» Exercise brief
Copy all lines in the material holding the string "Toggle".

» Information shown
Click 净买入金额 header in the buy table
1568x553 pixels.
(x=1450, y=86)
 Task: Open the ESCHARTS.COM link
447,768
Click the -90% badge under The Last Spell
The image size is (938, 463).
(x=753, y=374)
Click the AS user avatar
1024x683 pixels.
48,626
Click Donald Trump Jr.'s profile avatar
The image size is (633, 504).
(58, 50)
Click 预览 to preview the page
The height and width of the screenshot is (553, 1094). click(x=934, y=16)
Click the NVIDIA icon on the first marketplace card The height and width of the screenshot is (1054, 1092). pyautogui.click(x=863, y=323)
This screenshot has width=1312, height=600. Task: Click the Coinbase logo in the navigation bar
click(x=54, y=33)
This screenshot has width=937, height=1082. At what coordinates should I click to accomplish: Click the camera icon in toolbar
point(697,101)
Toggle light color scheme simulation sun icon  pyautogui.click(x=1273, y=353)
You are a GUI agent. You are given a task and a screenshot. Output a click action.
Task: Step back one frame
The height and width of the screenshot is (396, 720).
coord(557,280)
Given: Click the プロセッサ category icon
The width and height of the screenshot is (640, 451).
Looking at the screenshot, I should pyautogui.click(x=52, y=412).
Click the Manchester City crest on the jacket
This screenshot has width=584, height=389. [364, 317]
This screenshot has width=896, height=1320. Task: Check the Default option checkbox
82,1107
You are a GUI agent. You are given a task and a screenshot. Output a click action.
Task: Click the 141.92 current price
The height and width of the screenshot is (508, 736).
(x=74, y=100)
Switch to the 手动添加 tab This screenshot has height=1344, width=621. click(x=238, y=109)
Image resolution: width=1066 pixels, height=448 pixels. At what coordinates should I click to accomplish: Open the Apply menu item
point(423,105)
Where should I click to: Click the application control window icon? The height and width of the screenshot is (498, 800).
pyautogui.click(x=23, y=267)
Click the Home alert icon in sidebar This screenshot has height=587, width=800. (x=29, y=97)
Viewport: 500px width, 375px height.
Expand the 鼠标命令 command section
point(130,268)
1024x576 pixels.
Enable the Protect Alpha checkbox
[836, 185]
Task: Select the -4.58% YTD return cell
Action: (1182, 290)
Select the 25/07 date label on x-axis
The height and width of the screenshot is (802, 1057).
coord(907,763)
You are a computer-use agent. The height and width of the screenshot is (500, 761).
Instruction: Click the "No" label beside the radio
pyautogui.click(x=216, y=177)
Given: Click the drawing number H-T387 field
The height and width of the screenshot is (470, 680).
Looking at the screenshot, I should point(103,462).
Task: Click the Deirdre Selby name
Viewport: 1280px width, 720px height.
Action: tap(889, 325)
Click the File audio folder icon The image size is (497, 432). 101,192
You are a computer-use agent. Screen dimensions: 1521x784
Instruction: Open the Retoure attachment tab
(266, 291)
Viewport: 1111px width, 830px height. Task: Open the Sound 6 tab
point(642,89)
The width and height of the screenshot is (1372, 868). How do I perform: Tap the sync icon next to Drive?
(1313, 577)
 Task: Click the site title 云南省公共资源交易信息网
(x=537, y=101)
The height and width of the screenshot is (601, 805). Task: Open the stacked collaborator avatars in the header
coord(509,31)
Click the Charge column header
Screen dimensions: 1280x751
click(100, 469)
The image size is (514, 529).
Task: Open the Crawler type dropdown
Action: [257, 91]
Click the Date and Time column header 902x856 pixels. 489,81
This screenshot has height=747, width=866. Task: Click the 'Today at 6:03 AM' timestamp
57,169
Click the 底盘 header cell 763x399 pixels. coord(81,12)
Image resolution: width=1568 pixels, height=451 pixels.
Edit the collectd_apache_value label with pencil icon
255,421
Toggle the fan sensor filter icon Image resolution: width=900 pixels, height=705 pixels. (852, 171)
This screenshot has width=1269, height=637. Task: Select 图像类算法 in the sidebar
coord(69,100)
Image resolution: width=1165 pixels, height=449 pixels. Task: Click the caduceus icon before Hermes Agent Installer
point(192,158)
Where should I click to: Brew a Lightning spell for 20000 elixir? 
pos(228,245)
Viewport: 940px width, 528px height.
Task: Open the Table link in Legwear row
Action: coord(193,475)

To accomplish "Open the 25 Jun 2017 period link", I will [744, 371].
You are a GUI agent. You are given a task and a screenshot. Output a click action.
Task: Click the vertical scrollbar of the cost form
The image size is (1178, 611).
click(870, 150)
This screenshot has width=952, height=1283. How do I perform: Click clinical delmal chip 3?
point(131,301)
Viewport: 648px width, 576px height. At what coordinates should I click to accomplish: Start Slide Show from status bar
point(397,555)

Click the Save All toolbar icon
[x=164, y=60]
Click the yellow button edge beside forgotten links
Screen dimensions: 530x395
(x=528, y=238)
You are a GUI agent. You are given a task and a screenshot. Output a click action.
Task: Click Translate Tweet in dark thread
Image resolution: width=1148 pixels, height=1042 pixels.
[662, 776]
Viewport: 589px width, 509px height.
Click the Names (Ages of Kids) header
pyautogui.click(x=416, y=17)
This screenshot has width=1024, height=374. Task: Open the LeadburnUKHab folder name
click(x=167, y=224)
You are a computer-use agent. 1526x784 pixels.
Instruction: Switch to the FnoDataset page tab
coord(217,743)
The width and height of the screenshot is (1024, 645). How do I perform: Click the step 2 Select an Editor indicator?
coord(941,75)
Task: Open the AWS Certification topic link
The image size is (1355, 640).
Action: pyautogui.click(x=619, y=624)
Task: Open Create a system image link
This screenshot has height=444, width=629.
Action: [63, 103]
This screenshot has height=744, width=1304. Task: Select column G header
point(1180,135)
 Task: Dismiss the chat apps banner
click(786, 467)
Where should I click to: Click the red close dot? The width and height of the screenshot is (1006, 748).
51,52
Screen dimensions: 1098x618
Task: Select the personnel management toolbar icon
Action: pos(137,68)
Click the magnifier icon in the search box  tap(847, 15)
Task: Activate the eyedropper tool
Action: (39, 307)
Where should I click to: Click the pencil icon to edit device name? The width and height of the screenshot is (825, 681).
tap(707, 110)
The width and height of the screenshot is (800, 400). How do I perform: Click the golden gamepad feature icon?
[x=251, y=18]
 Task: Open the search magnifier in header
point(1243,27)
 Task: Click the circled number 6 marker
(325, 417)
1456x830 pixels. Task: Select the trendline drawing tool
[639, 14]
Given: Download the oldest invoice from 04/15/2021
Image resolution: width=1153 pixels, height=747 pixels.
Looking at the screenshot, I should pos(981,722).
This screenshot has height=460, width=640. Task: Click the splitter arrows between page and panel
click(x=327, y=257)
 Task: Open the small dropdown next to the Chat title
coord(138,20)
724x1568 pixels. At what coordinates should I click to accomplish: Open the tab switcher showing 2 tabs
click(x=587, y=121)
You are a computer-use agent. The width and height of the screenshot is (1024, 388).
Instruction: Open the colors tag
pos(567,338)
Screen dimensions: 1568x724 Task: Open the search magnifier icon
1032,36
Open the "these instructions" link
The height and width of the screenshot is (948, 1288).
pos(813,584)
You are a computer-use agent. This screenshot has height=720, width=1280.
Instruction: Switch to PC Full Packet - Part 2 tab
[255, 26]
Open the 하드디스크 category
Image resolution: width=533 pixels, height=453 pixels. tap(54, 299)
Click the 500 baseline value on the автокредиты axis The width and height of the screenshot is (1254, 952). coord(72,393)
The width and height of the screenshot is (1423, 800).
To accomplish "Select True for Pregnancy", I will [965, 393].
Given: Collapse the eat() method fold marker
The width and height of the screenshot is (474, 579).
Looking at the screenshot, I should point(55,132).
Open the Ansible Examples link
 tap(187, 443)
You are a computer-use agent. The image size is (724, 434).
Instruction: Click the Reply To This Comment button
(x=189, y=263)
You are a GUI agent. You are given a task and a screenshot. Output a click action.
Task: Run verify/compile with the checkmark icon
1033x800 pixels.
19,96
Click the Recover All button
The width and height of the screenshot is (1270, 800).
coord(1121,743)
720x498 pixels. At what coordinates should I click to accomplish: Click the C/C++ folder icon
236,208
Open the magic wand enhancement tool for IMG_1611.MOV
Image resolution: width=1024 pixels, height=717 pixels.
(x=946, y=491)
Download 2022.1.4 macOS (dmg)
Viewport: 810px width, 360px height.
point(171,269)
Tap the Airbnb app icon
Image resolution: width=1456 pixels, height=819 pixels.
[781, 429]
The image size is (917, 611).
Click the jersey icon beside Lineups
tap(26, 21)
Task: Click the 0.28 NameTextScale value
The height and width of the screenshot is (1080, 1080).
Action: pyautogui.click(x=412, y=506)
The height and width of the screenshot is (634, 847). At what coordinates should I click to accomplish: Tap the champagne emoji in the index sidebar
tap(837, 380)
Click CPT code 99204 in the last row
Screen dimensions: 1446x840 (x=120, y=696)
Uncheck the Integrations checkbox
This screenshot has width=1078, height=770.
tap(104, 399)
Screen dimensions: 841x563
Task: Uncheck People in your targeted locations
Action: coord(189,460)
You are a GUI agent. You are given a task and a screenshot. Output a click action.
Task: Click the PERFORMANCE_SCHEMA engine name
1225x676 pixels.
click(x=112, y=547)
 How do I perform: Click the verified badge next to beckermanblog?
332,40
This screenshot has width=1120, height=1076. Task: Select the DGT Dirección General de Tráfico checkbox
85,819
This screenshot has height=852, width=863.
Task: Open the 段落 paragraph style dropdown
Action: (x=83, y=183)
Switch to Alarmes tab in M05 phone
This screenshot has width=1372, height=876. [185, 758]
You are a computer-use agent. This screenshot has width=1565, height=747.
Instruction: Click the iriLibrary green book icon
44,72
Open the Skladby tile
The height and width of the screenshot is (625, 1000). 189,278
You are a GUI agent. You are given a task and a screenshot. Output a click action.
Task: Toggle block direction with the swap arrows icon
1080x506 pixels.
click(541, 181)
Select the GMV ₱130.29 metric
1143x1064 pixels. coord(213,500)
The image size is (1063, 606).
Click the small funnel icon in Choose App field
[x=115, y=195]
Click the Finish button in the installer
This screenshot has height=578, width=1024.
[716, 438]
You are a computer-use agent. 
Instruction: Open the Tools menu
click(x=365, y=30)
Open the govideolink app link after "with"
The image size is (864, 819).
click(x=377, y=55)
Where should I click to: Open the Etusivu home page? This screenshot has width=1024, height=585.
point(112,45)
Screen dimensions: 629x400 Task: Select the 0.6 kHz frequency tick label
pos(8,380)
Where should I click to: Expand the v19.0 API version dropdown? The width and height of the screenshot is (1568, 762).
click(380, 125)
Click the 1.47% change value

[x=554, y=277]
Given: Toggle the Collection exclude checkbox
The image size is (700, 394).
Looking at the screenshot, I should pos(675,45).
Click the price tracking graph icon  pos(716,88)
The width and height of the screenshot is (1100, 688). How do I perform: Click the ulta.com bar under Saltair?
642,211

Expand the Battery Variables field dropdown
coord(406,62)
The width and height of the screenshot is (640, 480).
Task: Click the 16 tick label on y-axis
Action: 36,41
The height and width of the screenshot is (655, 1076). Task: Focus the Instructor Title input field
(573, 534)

» Solution for this problem
Toggle light color scheme simulation sun icon  pyautogui.click(x=1273, y=353)
Toggle the fan sensor filter icon Image resolution: width=900 pixels, height=705 pixels. (852, 171)
Task: Toggle block direction with the swap arrows icon
Given: Toggle the Collection exclude checkbox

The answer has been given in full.